3-[(7S)-4-(3,8-diazabicyclo[3.2.1]octan-3-yl)-2-[[(8S)-6-methylidene-2,3,5,7-tetrahydro-1H-pyrrolizin-8-yl]methoxy]-6,6-dioxo-7,8-dihydro-5H-thiopyrano[4,3-d]pyrimidin-7-yl]-2-fluoro-5-prop-1-ynyl-4-(trifluoromethyl)aniline has a molecular weight of 660.74 g/mol, XLogP of 3.91, 5 rotatable bonds, 2 hydrogen bond donors, and 9 hydrogen bond acceptors.

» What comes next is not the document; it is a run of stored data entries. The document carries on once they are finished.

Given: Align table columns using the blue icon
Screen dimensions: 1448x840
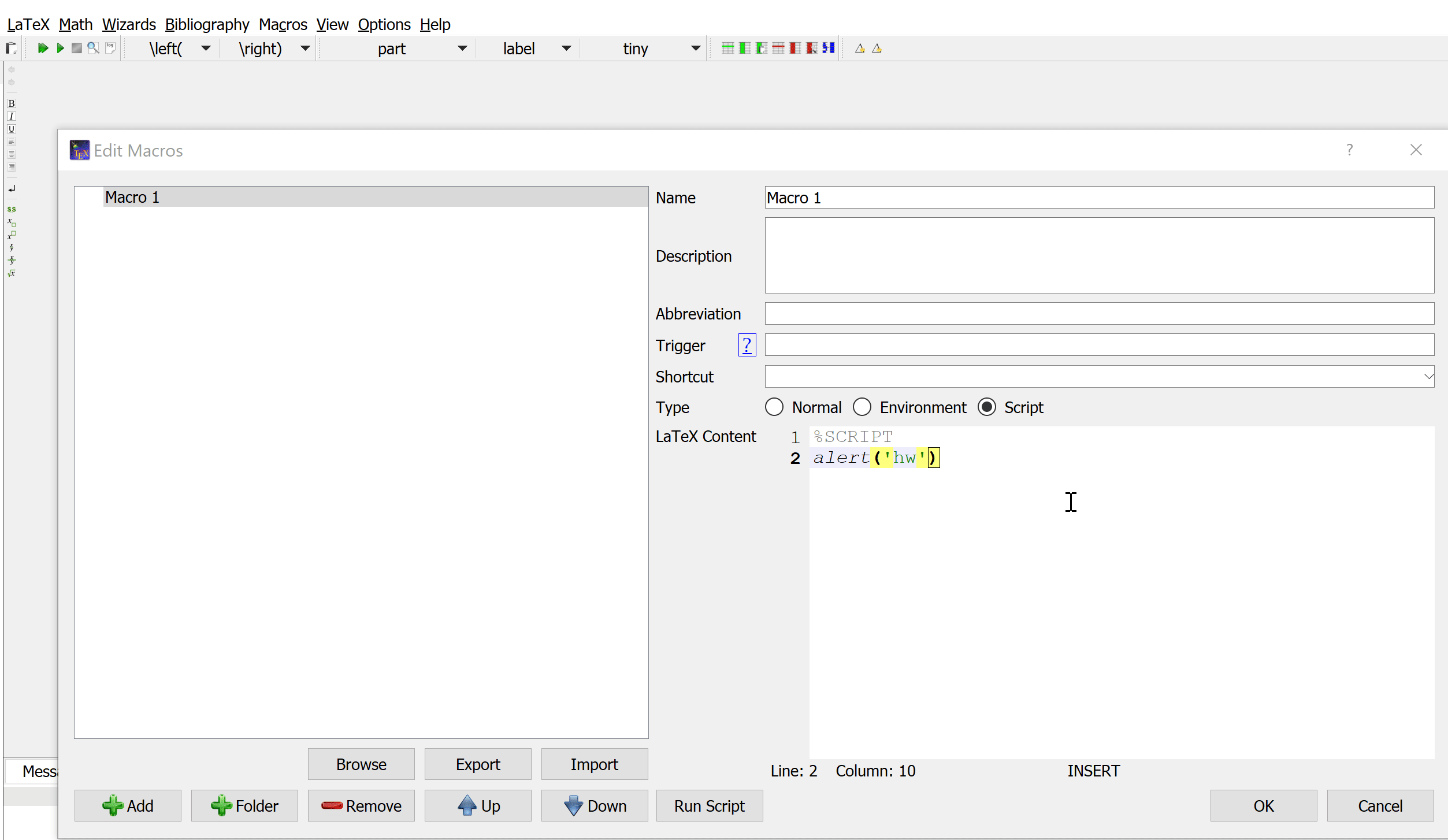Looking at the screenshot, I should tap(829, 48).
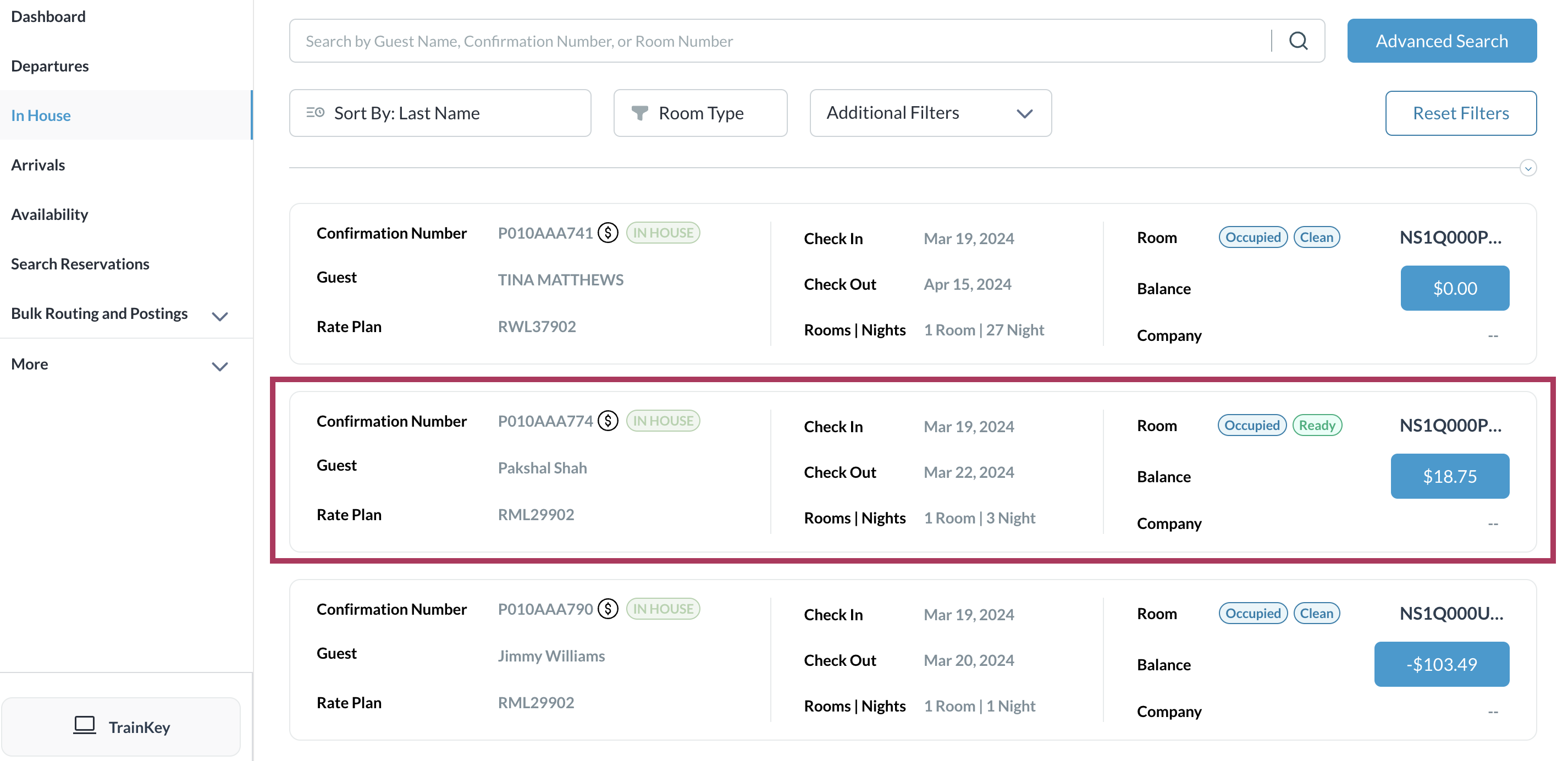Open the $18.75 balance button
This screenshot has width=1568, height=761.
(1449, 476)
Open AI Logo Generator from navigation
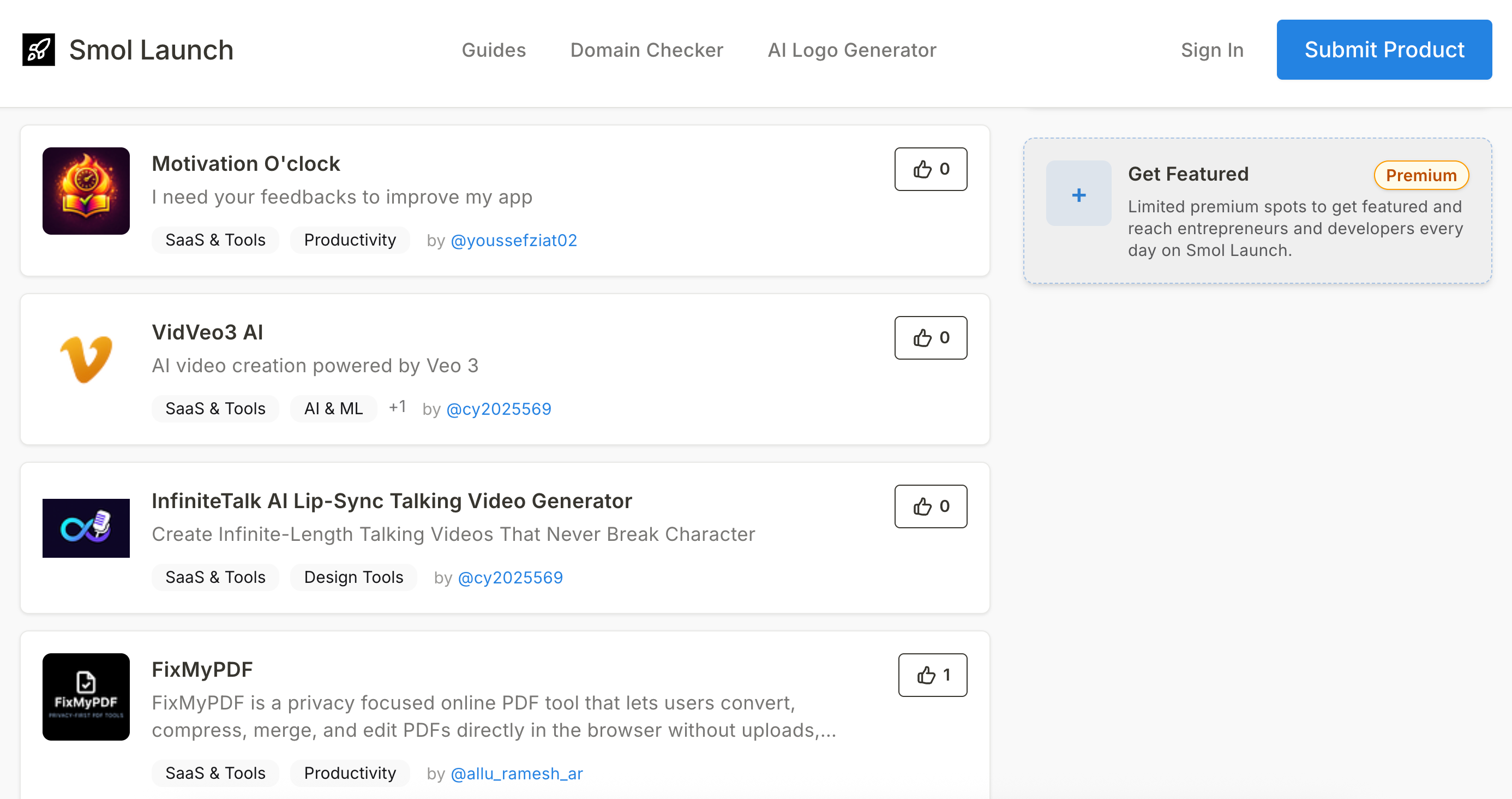The image size is (1512, 799). pyautogui.click(x=851, y=50)
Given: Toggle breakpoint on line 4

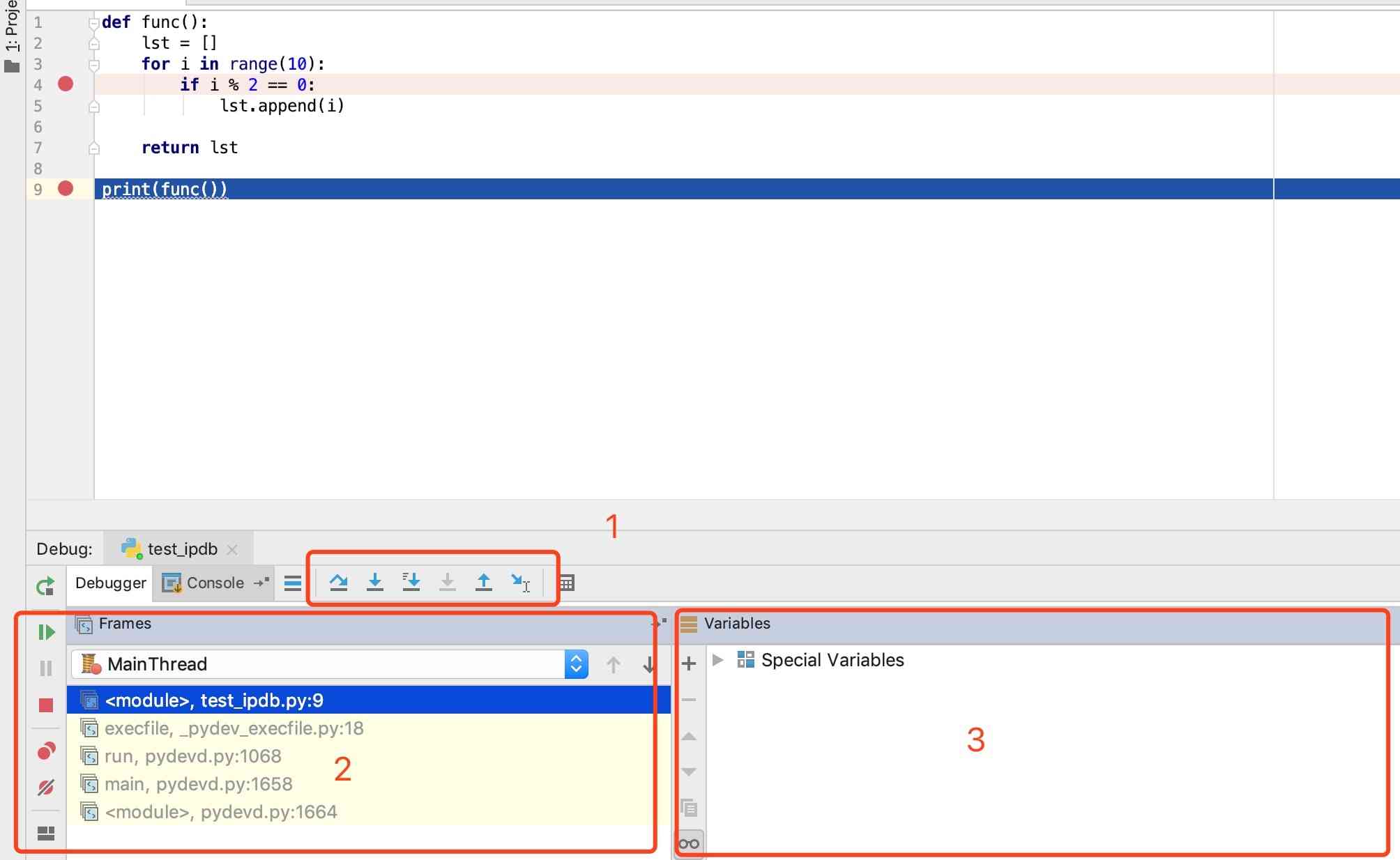Looking at the screenshot, I should [x=66, y=84].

Where does this data come from?
All data for 3-[(7S)-4-(3,8-diazabicyclo[3.2.1]octan-3-yl)-2-[[(8S)-6-methylidene-2,3,5,7-tetrahydro-1H-pyrrolizin-8-yl]methoxy]-6,6-dioxo-7,8-dihydro-5H-thiopyrano[4,3-d]pyrimidin-7-yl]-2-fluoro-5-prop-1-ynyl-4-(trifluoromethyl)aniline is sourced from PubChem (CID 176913430), the world's largest open chemistry database maintained by the National Library of Medicine (NIH).